Treatment for Reactive Attachment Disorder
Traditional therapy is generally ineffective for children with attachment disorders, as building a trusting, open therapeutic relationship is virtually impossible. But there are a number of specialized treatment programs that can help RAD children make great strides. Therapeutic boarding schools, residential treatment centers, and wilderness therapy programs have helped hundreds of children and teens with attachment disorders and their families. With 24-hour supervision, structure, and intensive therapy, combined with academic assistance and a positive network of peers, teens with attachment disorder can develop meaningful connections with the world around them.

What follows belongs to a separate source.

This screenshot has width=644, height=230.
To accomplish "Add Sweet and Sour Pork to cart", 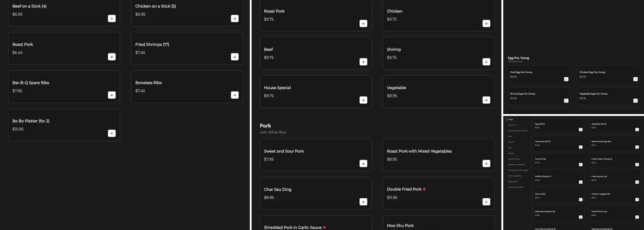I will pos(363,163).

In most programs, a variety of therapeutic methods are employed, including role playing and role modeling, Gestalt therapy, family therapy, and general psychotherapy. A structured and nurturing environment is best, where the child is surrounded by a caring team of professionals and learns primarily from the natural consequences of her actions. Early intervention is critical, as RAD can permanently affect a child's social and emotional development and ability to relate to other people.
Parents and caregivers are the single most significant relationship in a child’s life, particularly from birth to age 3. Because children’s early attachment relationships create the blueprints for all their future relationships, the earlier the intervention the better. Give your child the best chance at a lifetime of fulfilling relationships by recognizing any attachment issues and finding help early on.